- [Exercise directions] Present the rows below as a Markdown table with the columns "No." and "Text", starting with the first line of the rows and continuing through the line containing "Looking at the screenshot, I should 39,326.", both included. Number each line in order, and leave out blank lines.

- [Data rows]
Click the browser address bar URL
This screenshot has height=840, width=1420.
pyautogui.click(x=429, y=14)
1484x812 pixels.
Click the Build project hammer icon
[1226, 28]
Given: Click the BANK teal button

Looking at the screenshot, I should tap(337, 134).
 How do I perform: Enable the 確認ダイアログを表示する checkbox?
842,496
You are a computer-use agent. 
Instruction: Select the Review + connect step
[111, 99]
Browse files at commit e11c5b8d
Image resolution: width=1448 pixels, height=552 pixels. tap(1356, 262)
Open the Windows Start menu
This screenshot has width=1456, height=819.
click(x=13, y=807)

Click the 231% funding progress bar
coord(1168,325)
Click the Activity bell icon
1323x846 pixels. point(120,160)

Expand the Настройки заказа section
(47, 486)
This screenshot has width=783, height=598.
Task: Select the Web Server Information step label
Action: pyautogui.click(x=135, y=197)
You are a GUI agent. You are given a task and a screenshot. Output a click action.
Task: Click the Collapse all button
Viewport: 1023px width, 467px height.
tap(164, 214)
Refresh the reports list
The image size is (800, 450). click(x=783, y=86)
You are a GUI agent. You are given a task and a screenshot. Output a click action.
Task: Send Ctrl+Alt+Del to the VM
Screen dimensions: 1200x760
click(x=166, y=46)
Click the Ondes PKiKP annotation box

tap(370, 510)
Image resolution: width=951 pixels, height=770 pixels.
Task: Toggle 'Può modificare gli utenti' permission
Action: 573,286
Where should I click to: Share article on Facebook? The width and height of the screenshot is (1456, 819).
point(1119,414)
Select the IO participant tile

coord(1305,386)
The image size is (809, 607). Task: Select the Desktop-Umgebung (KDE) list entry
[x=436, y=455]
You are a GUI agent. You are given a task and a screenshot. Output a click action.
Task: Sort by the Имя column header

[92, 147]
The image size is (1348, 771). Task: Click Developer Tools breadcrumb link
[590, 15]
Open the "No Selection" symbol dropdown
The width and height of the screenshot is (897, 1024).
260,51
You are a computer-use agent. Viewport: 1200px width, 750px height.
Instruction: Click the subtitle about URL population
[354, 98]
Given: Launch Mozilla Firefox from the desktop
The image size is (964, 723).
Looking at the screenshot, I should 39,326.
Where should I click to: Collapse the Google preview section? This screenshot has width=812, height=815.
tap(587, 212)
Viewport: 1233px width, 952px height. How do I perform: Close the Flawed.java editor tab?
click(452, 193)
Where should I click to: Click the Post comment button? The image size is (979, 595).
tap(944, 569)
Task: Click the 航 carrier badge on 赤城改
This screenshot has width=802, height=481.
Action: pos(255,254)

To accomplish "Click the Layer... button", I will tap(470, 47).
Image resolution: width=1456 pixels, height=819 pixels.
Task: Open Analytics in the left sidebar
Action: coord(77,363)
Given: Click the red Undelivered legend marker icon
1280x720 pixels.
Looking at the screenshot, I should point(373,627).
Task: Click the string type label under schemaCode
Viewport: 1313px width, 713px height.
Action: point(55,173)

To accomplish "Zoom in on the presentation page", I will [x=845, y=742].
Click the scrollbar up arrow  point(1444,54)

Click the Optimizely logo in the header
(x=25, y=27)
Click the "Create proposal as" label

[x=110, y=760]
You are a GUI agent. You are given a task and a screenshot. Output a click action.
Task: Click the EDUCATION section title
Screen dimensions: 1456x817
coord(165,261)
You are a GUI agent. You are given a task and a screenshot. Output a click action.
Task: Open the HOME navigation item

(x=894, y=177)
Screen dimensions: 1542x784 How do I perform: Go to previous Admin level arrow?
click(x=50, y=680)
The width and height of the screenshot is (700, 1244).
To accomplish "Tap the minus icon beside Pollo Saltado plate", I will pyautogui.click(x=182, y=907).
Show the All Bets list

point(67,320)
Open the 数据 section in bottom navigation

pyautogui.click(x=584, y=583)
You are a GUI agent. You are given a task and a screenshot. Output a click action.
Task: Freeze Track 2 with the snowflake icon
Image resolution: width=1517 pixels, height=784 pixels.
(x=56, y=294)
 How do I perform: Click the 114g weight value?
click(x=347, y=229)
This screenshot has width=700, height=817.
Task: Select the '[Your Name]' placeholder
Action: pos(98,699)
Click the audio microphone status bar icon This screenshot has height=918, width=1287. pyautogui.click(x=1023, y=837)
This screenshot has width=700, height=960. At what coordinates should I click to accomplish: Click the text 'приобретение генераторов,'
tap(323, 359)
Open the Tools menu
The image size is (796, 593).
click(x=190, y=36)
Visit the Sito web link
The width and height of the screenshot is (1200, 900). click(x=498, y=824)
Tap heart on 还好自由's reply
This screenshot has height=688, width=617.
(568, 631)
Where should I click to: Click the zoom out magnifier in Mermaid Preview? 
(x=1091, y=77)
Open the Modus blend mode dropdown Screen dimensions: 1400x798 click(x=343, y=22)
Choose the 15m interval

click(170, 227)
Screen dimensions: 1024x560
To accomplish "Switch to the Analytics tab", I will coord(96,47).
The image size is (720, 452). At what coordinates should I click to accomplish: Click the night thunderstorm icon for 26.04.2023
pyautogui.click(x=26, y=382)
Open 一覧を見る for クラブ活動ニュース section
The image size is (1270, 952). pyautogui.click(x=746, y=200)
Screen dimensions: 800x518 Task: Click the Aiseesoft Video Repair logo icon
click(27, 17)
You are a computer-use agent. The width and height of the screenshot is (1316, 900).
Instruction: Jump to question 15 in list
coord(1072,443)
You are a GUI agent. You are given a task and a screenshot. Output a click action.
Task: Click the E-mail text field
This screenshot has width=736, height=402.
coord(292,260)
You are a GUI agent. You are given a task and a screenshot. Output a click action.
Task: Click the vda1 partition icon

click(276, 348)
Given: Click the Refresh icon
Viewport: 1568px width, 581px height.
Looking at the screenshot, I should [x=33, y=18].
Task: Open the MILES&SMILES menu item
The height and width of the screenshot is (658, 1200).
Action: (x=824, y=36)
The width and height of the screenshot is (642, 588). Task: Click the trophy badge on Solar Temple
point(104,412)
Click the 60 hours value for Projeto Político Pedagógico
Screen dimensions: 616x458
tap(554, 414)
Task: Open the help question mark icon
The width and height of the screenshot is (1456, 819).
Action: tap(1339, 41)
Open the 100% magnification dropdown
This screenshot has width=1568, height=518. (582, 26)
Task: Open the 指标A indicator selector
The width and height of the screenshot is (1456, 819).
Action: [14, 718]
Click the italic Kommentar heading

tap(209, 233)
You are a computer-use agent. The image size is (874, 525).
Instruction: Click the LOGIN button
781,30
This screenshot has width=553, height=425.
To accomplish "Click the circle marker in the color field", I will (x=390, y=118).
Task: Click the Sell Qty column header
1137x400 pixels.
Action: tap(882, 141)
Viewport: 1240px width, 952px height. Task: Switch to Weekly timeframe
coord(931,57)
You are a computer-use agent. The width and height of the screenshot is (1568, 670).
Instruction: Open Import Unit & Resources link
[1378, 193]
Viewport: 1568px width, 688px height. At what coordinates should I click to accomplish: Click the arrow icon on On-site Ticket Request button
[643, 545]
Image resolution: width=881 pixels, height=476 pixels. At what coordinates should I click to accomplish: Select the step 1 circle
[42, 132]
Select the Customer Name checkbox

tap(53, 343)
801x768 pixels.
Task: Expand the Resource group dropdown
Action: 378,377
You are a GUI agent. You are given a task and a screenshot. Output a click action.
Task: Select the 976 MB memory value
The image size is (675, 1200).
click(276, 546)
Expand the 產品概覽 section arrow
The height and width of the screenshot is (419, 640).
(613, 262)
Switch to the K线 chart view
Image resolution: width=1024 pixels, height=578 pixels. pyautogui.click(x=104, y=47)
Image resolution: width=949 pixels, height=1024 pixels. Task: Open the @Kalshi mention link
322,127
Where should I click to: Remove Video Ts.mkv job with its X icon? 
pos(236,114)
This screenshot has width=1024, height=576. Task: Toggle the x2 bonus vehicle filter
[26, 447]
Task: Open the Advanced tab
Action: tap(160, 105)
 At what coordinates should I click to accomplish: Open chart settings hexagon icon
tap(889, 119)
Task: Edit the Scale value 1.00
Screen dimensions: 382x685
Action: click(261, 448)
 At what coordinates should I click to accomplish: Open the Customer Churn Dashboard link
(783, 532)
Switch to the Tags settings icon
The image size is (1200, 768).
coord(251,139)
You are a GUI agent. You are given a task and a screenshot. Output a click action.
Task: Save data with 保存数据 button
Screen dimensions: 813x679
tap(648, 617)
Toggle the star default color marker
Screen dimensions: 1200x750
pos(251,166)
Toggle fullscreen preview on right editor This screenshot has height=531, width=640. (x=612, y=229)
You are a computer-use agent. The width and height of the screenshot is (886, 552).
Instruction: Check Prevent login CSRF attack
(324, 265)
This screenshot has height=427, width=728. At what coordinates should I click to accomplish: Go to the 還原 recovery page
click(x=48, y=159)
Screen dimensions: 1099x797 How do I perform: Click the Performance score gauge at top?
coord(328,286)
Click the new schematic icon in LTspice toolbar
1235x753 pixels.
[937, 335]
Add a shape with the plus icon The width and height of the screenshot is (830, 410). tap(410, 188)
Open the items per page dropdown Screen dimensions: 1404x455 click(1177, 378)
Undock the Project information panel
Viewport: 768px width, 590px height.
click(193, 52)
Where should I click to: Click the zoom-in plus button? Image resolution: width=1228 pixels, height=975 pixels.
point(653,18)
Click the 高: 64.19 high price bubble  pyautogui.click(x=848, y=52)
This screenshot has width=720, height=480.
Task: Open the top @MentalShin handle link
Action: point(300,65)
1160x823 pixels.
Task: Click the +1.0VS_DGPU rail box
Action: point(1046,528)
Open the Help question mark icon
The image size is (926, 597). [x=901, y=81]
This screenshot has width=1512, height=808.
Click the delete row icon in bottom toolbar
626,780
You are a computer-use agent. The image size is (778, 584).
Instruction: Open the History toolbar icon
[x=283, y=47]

- [Final answer]
| No. | Text |
|---|---|
| 1 | Click the browser address bar URL |
| 2 | This screenshot has height=840, width=1420. |
| 3 | pyautogui.click(x=429, y=14) |
| 4 | 1484x812 pixels. |
| 5 | Click the Build project hammer icon |
| 6 | [1226, 28] |
| 7 | Given: Click the BANK teal button |
| 8 | Looking at the screenshot, I should tap(337, 134). |
| 9 |  How do I perform: Enable the 確認ダイアログを表示する checkbox? |
| 10 | 842,496 |
| 11 | You are a computer-use agent.  |
| 12 | Instruction: Select the Review + connect step |
| 13 | [111, 99] |
| 14 | Browse files at commit e11c5b8d |
| 15 | Image resolution: width=1448 pixels, height=552 pixels. tap(1356, 262) |
| 16 | Open the Windows Start menu |
| 17 | This screenshot has width=1456, height=819. |
| 18 | click(x=13, y=807) |
| 19 | Click the 231% funding progress bar |
| 20 | coord(1168,325) |
| 21 | Click the Activity bell icon |
| 22 | 1323x846 pixels. point(120,160) |
| 23 | Expand the Настройки заказа section |
| 24 | (47, 486) |
| 25 | This screenshot has width=783, height=598. |
| 26 | Task: Select the Web Server Information step label |
| 27 | Action: pyautogui.click(x=135, y=197) |
| 28 | You are a GUI agent. You are given a task and a screenshot. Output a click action. |
| 29 | Task: Click the Collapse all button |
| 30 | Viewport: 1023px width, 467px height. |
| 31 | tap(164, 214) |
| 32 | Refresh the reports list |
| 33 | The image size is (800, 450). click(x=783, y=86) |
| 34 | You are a GUI agent. You are given a task and a screenshot. Output a click action. |
| 35 | Task: Send Ctrl+Alt+Del to the VM |
| 36 | Screen dimensions: 1200x760 |
| 37 | click(x=166, y=46) |
| 38 | Click the Ondes PKiKP annotation box |
| 39 | tap(370, 510) |
| 40 | Image resolution: width=951 pixels, height=770 pixels. |
| 41 | Task: Toggle 'Può modificare gli utenti' permission |
| 42 | Action: 573,286 |
| 43 | Where should I click to: Share article on Facebook? The width and height of the screenshot is (1456, 819). |
| 44 | point(1119,414) |
| 45 | Select the IO participant tile |
| 46 | coord(1305,386) |
| 47 | The image size is (809, 607). Task: Select the Desktop-Umgebung (KDE) list entry |
| 48 | [x=436, y=455] |
| 49 | You are a GUI agent. You are given a task and a screenshot. Output a click action. |
| 50 | Task: Sort by the Имя column header |
| 51 | [92, 147] |
| 52 | The image size is (1348, 771). Task: Click Developer Tools breadcrumb link |
| 53 | [590, 15] |
| 54 | Open the "No Selection" symbol dropdown |
| 55 | The width and height of the screenshot is (897, 1024). |
| 56 | 260,51 |
| 57 | You are a computer-use agent. Viewport: 1200px width, 750px height. |
| 58 | Instruction: Click the subtitle about URL population |
| 59 | [354, 98] |
| 60 | Given: Launch Mozilla Firefox from the desktop |
| 61 | The image size is (964, 723). |
| 62 | Looking at the screenshot, I should 39,326. |